Hacker News new | ask | show | jobs
by throwaway_pdp09 2172 days ago
The very wide AVX stuff with integer ops, like these from wiki:

- AVX-512 Byte and Word Instructions (BW) – extends AVX-512 to cover 8-bit and 16-bit integer operations[3]

- AVX-512 Integer Fused Multiply Add (IFMA) - fused multiply add of integers using 52-bit precision.

could be very useful. I could have done with those recently. They also don't (AFAIK) cause cpu scaling (polite term for downclocking). He may well be right with FP though.

2 comments

52 bit precision? typo?
52 bits is the size of the mantissa in an IEEE 754 double precision floating point
Sounds suspiciously like integers in the float mantissa
If he was right with FP, he'd know better than the business analysts at Intel. Instead, his opinion is based on what the market looked like thirty years ago.

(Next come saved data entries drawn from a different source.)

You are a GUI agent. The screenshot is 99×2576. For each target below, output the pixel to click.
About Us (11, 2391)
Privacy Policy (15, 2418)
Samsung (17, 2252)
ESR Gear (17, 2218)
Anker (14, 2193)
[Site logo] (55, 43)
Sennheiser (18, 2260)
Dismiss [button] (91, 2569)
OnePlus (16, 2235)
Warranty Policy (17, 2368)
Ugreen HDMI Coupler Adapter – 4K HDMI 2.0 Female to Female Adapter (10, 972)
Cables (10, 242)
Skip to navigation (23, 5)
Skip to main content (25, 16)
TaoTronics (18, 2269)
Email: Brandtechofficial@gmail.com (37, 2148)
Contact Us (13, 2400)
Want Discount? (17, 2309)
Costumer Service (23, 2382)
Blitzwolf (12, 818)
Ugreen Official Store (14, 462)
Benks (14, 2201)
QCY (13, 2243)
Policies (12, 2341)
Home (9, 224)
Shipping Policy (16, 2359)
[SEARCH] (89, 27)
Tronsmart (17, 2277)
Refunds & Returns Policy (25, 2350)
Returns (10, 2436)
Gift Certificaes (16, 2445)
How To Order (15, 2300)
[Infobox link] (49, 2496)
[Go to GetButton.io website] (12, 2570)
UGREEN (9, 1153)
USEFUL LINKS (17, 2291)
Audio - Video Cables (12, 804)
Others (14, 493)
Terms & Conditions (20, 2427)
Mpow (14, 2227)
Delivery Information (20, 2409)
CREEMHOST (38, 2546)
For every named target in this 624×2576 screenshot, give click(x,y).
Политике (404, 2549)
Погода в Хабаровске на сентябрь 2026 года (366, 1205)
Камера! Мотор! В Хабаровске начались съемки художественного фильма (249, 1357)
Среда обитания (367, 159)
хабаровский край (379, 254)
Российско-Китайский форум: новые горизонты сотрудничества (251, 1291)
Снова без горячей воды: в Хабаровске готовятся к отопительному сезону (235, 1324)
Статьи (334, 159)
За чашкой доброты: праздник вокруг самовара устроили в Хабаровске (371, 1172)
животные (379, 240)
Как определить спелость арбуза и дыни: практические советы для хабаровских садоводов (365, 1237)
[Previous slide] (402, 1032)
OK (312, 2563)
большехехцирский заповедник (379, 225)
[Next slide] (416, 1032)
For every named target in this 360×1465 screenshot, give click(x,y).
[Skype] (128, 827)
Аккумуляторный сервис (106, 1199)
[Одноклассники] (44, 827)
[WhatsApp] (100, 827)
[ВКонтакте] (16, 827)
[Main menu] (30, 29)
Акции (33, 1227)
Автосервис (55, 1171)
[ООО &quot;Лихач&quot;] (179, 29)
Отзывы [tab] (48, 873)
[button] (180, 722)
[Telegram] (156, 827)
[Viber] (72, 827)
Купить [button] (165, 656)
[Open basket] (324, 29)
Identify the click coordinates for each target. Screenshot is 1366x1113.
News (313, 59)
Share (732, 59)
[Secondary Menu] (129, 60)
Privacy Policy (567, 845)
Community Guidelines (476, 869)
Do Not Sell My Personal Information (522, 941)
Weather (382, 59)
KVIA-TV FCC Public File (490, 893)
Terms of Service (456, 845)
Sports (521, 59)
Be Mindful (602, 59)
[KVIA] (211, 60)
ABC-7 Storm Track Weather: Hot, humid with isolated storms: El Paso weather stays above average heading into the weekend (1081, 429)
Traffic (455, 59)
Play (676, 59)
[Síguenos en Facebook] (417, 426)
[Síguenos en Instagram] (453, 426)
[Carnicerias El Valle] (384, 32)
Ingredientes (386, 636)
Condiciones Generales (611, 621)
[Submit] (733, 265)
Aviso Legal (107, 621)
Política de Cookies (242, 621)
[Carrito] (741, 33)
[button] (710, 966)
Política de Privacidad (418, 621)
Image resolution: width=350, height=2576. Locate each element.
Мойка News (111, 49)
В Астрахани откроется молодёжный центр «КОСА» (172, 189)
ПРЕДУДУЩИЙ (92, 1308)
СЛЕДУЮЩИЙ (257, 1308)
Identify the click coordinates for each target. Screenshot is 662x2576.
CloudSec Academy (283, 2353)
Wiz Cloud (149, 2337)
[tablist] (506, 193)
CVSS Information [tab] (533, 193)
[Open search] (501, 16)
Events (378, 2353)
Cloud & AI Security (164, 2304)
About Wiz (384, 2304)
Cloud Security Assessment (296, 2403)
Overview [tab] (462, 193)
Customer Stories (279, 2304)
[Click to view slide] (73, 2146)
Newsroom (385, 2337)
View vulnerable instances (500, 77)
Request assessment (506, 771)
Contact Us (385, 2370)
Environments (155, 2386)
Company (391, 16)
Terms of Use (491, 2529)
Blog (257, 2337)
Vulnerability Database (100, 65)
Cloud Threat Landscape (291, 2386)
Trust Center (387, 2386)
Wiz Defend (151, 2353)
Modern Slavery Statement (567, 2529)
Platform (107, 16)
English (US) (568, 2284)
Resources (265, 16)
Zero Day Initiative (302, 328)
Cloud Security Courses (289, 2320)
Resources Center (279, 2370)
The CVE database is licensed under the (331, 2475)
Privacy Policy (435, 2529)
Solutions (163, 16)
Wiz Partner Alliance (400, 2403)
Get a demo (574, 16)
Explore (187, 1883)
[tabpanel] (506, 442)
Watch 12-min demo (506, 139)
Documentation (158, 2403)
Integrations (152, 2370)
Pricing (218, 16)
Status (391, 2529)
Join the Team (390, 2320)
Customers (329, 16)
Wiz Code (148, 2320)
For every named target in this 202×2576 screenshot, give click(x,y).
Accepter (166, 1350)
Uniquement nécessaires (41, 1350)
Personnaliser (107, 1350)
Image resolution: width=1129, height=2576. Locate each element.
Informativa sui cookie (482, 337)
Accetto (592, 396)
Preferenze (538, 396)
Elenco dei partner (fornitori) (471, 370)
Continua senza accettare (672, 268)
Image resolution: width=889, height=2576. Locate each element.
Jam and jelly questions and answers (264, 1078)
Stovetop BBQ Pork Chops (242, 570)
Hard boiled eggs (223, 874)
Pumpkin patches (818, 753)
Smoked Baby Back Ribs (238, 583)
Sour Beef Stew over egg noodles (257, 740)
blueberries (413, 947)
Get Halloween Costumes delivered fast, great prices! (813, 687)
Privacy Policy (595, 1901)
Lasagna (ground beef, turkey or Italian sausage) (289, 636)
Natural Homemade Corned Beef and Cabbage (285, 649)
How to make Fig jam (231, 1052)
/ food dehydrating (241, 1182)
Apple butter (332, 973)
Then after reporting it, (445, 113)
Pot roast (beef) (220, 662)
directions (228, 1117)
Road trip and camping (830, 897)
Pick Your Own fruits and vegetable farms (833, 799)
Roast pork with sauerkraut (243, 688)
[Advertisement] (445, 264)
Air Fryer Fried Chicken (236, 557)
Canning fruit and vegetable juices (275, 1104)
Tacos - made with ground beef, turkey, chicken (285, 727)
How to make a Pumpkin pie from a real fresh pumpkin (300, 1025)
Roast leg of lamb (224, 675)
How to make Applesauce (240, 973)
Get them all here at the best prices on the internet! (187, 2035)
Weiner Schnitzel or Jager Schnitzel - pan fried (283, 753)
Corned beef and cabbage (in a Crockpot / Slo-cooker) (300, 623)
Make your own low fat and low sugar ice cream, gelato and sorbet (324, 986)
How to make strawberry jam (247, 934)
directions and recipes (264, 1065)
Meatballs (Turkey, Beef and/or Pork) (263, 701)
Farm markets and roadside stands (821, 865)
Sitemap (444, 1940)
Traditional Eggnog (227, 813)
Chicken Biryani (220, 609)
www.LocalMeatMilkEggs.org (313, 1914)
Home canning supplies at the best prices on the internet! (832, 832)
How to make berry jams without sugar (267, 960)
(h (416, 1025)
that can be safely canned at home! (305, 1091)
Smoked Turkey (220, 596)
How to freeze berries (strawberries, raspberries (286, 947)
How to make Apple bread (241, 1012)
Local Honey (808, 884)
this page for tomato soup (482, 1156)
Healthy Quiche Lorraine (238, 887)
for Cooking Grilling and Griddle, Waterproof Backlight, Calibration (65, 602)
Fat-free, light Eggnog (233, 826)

Nine years ago, AMD tested the hypothesis that really more "cores" and higher integer throughput were all that was needed and that FP performance didn't matter. The resulting architecture (Bulldozer) was a near-fatal disaster. It didn't even work out in the datacenter, where you might expect that hypothesis to hold.

AMD is currently giving intel great pain. So much for business analysts at Intel.
If Intel had their shit together they would have released AVX512 years ago with Skylake desktop, but they prefer to artificially segment the market, and have still not managed to release a desktop chip with AVX512--allowing AMD to catch up and now in many ways surpass them.
The only pain I see is they having won the CPU for game consoles.

All our laptops have Intel stickers on them and I doubt AMD is winning crazy dollars on cloud deployments.

AMD is doing well in the CPU market today _because_ they reversed course from the Bulldozer-based architectures.
More than that, Bulldozer didn't even have good single thread integer performance. What it gave you was 8 cores that might be able to keep up with 4 of Intel's cores on something that has 8 threads. The market was not particularly interested in this, especially since at the time even fewer things could actually use 8 threads than they do now.
Bulldozer significantly outperformed Sandy Bridge on the workloads which it was designed to be good at, which is multi-threaded integer workloads, like compiling the Linux kernel.

https://www.phoronix.com/scan.php?page=article&item=amd_fx81...

https://www.phoronix.com/scan.php?page=article&item=amd_fx83...

If Linus' attitude of "I'd rather have more cores" and "FP doesn't really matter" were representative of market demand, you'd have expected Bulldozer to do well at least somewhere, as opposed to nowhere.

Are we looking at the same benchmarks? In the first they're comparing an 8-core Bulldozer to Sandy Bridge with 4 cores and no hyperthreading and it's basically even, sometimes it wins by a small margin on the threaded ones. In the second the 3770K has 4 cores with hyperthreading and that makes it look even worse.

If they were actually getting twice the integer performance per module as Intel was getting per core then it might've been interesting, but being the same or only slightly better when comparing modules to cores wasn't enough to overcome the single thread performance deficit which people still care about a lot.